Without transparency or enforceable rules, growers were often left accepting terms they could not influence. Seasonal risks, rising costs and volatile markets meant that pricing arrangements were not just commercial issues – they determined whether farms could survive.
This imbalance was one of the core reasons growers organised in the first place.
Organising for fairness
CANEGROWERS emerged as a collective response to these pressures. By uniting growers, the organisation helped push for pricing systems that were fairer, clearer and enforceable.
Over time, this advocacy contributed to the introduction of arbitration mechanisms, pricing oversight and more structured commercial arrangements. These reforms did not eliminate conflict, but they ensured growers were no longer negotiating in isolation.
For many growers, this marked the difference between uncertainty and confidence – between reacting to decisions made elsewhere and having a seat at the table.
A turning point – deregulation
The deregulation of the sugar industry in 2006 fundamentally reshaped pricing and marketing arrangements. Long-standing statutory protections were removed, and growers were exposed more directly to global market forces.
While deregulation brought opportunity, it also shifted risk back onto farms and intensified existing power imbalances, particularly as milling ownership consolidated. Pricing transparency and bargaining power once again became critical issues.
CANEGROWERS played a central role during this transition, advocating to ensure deregulation did not come at the expense of growers’ rights or long-term viability.

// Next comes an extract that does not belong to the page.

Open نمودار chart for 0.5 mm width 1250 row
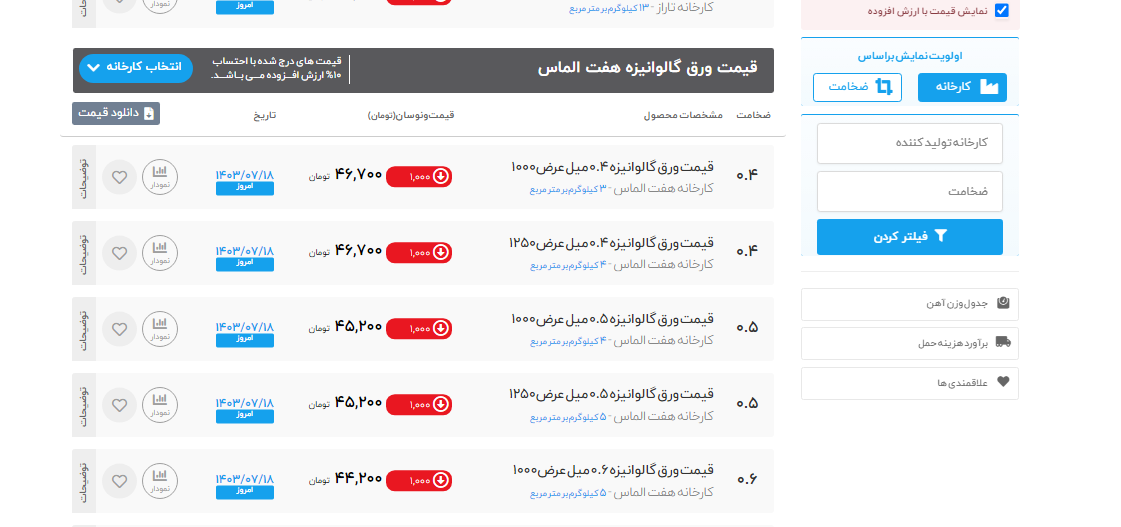 159,406
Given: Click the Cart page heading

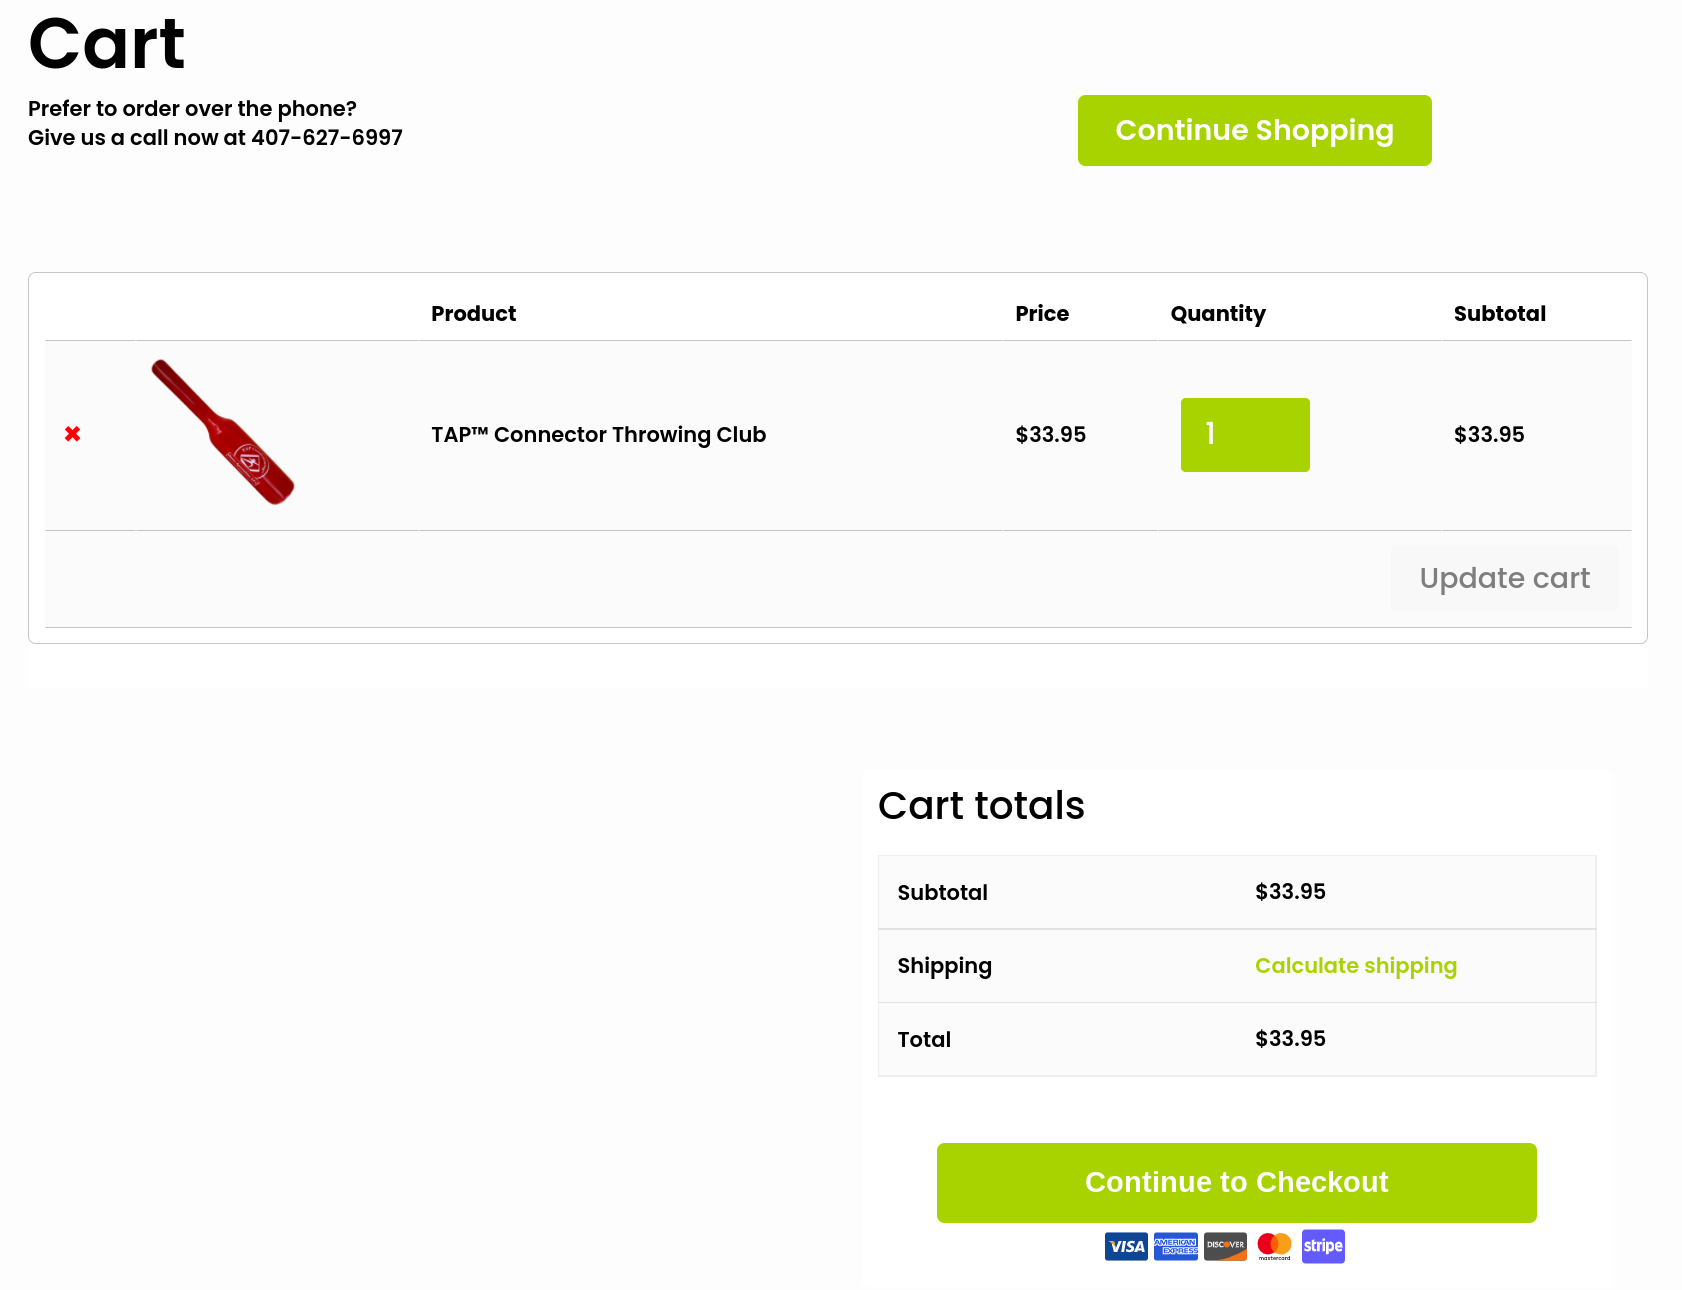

Modern advocacy in a deregulated industry
In the years that followed deregulation, CANEGROWERS led sustained efforts to rebalance commercial relationships across the industry. This included advocacy for grower choice in sugar marketing arrangements and support for regulatory reforms designed to strengthen transparency and accountability.

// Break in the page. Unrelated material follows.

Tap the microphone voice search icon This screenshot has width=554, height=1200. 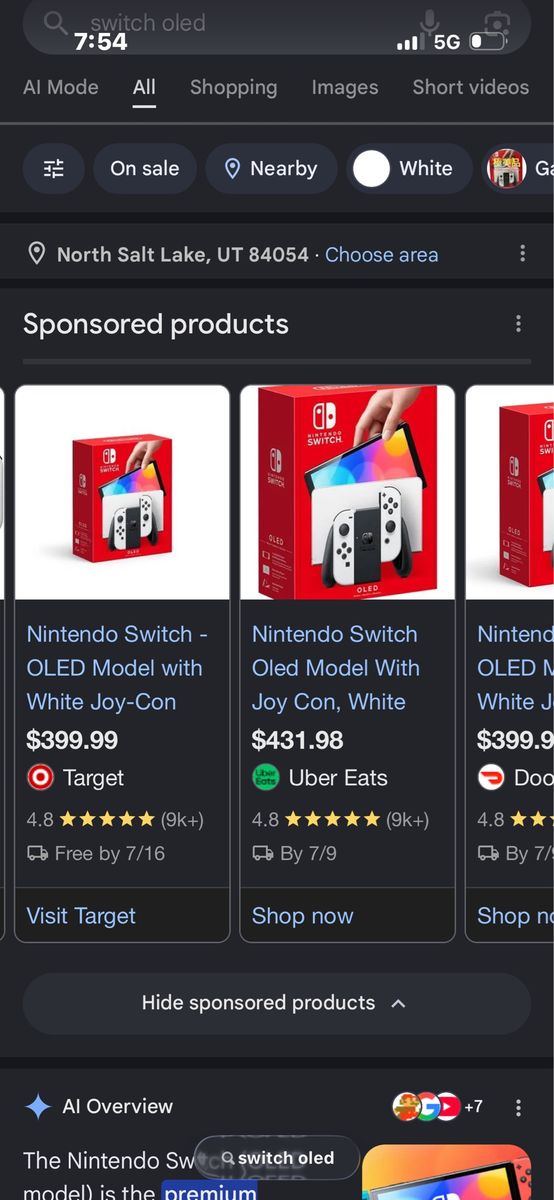(x=430, y=23)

One of the most significant outcomes of this work was the introduction of a mandatory industry Code of Conduct, aimed at providing growers with clearer rights, dispute resolution pathways and greater confidence in commercial negotiations.
These reforms reflected a consistent principle that has guided CANEGROWERS for a century – growers deserve fair returns and a meaningful say in decisions that affect their livelihoods.
Why it still matters
The mechanisms have changed, but the issue has not. Pricing power remains central to grower confidence, investment and generational continuity.
A century on, CANEGROWERS’ role in advocating for fair returns continues to evolve, but its purpose remains unchanged – ensuring growers are treated fairly in an industry where balance must be actively maintained.